Sensory experiences could enhance aged care dining

Imagine a cold, neon-lit food hall and the noise of chairs scraping loudly on the floor, the echo of clunky knives and forks and drab-looking slop served in plastic containers.

Contrast this with a warmly lit dining room with soft, melodic music in the background, the smell of cooking wafting from the kitchen, soft carpet underfoot and a colourful, tasty-looking smorgasbord of food options.

Engaging people’s five senses with pleasant stimuli can be very pleasurable and even therapeutic. It can also make a huge difference to the aged care dining experience.

Why is this important? First and foremost, because one in three older adults are silently suffering from malnutrition.

Improving the flavour – and nutrition content – of food served to older adults is an obvious imperative. Enhancing the sensory experience at mealtimes can further improve appetite and people’s desire to prolong the meal experience.

As celebrity chef Heston Blumenthal wrote, “We eat with our eyes, ears, nose, memory, imagination and our gut.”

Traditional aged care dining

Even when it comes to the food itself, aged care gets a very bad report card.

For instance, an analysis of unsolicited aged care correspondence just four years ago, after Maggie Beer launched her foundation to improve the situation, identified some unappetising themes around food provision.

The food itself was perceived as poor quality, and it caused distress and feelings of powerlessness for staff and families. Some constraints to serving better meals included restrictive food safety rules, inadequate budgets, poor employee attitudes and under-skilled kitchen staff.

An overwhelming need to address these problems and change food culture emerged.

A more recent Four Corners report exposed similar issues, including examples of poor quality food and people who couldn’t feed themselves being left hungry.

Creating change

Australia’s interim report of the Royal Commission into Aged Care Quality and Safety is due by the end of October and the final report on 30 April 2020. But with so many problems to address, its terms of reference don’t even address mediocre food and dining.

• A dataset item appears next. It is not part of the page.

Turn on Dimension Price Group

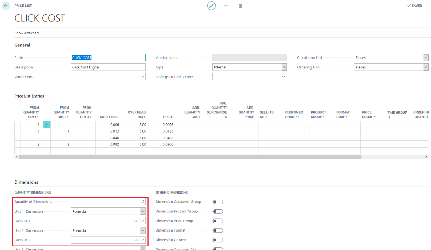pos(217,221)
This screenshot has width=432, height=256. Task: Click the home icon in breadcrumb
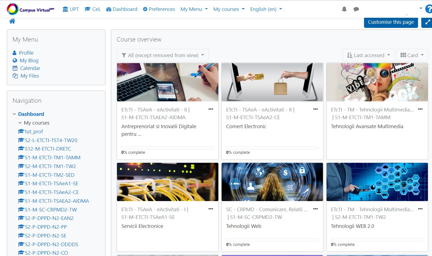tap(12, 21)
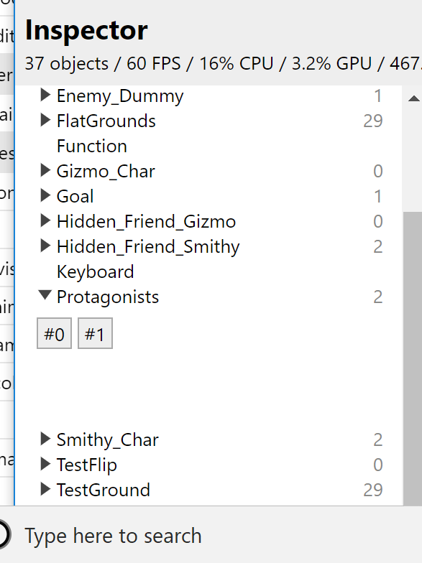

This hasn’t stopped some organisations from forging ahead.

The Lantern Project, for instance, was “borne of the need to improve the quality of life of older adults through the joy of food”.

A national collaboration that hosts monthly meetings on the Gold Coast and webinars, it has 500 members from aged care across Australia.

Some of their initiatives include an app to capture stories that identify food service priorities, a video series, “Little Things”, to showcase innovations in food service and “The Lantern Approach”, a set of guidelines to improve aged care dining.

They have published 11 papers, and three working groups are exploring “dining experience”, “legal and quality food issues” and “food activities connecting generations”.

The Maggie Beer Foundation, of course, is another organisation working hard to make a difference, and improve the experience as well as the food.

Innovations don’t have to be as fancy as Michelin-starred chef Paco Roncero’s restaurant in Ibiza that projects emotive 360-degree images around the room and uses scent diffusers and a speaker system to supplement its elaborate 20-course meals.

However, some interesting research can offer insights into making small adjustments. For instance, food from a round plate tastes “sweeter” than from a pointy plate, which can make it taste more bitter.

Another study found that high-contrast blue plates and glasses increased food consumption by 25% and liquid intake by 84%. Red plates, on the other hand, are off-putting.

Ultimately, though, a warm, friendly environment with pleasant, familiar sights, smells and sounds served with tasty, nutritious food is enough to considerably improve people’s health and quality of life into old age.

Dining & dysphagia

Swallowing is a deceptively complex act that people do without thinking nearly a thousand times a day – not just when eating and drinking, but also during every waking minute. With ageing, many people develop varying degrees of difficulty swallowing. Not only does this interfere with enjoying foods and drinks, but it has a host of other ramifications for health and wellbeing.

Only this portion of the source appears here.